Top down solutions are not likely to be forthcoming, and bottom up change needs a great amount of anger before it explodes, and the results might not be optimal or as intended. Our collective brain wiring doesn't respond well to the diffuse, long term threat we have created.

It's an ongoing internal debate on how to proceed. 

For me, the choice is how much effort to spend on either personal, local change, or to put myself out there and advocate for wider, systemic change. One is direct and at least partly achievable, but the other is more daunting, and seems less likely to be of any significant impact, seeing how things are trending.

One can advocate by being an example, but sharing your example to more than the neighbors turns in to public advocacy.

( Gore was of course the poster child for the hypocritical inverse of this)

I recently read about the Christian dilemma which has a similar fork in the road to consider. Prolific writer Rod Dreher, has written a book and blogs a lot about the concept he calls "The Benedict Option". The concept is a bit tricky to grasp in terms of religion, but the base question it tries to answer, is how to respond to a world that is going in a direction that you feel is wrong? Do you hole up in a monastery, or redouble efforts to advocate/evangelize for your faith?

So the analogous situation for those who are  to the attuned to our unfolding environmental crisis is how to act? Should one hole up in a bug out getaway, eating foraged foods and going off grid, or joining forces and taking to the streets to demand the oligarchical political system change and react rationally?

Many options between those two poles exist, and as Chris has shared, some sort of split, parallel  effort could be managed by some.

 So is there a way to describe a sort of Benedict Option for environmentalists? Some way to be in the world but not of it, to borrow biblical phrasing. This is a sort of middle path, though how it could be lived out would vary considerably, depending on ones situation and personality. 

As I've mentioned before, for now, I plant trees.

And one more thought.. Are we truly at this epochal a turn, or does it always feel thus for people getting rushed along in the tumult and torrent of history?


  1. Well articulated, Steve. Can't go wrong planting trees. I wish I was doing better on that front, I only manage a few trees a year. And I spend way too much time flying and driving. I don't think anyone can know whether they are at an epochal turn or not, until some time after, and even then it all depends on the perspective.

  2. Hi Steve,

    Planting trees is a fine act and I respect you for doing so. I doubt there is much to be gained by advocacy, if only because there is a lot of background noise that obscures and obfuscates any message that you may have. I mean it is not as if we are short of information on the many issues and predicaments that face us.

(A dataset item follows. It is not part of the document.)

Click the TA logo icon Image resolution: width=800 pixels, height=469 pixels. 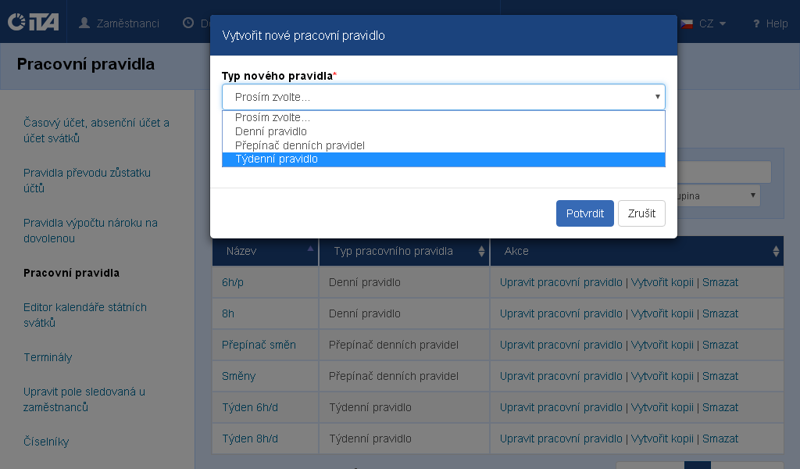pos(32,22)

    I've long wondered about this matter too. I tend to write about the small stories. Everyone else writes about the big picture stuff, and I'm not sure what good it does. But the small stuff. Hmm. I'll tell ya a little story from the other day:

    I went to purchase an Irish Strawberry Tree, and couldn't find one at the local nursery. The lady there told me that people aren't planting trees these days because she reckoned that house blocks are now too small to allow the planting of trees. So I went to a couple of other nurseries in the area and they didn't have the tree either (which used to be quite commonly available species). Eventually I visited a very out of the way (in the middle of nowhere) nursery run by a really old bloke, and he had several of the trees for sale. I ask you, what does that story say about decline? And what chance is there that the old bloke is handing on his nursery skills to younger growers?

    Those are the stories that talk. And they are everywhere. Like your cider processing group is amazing.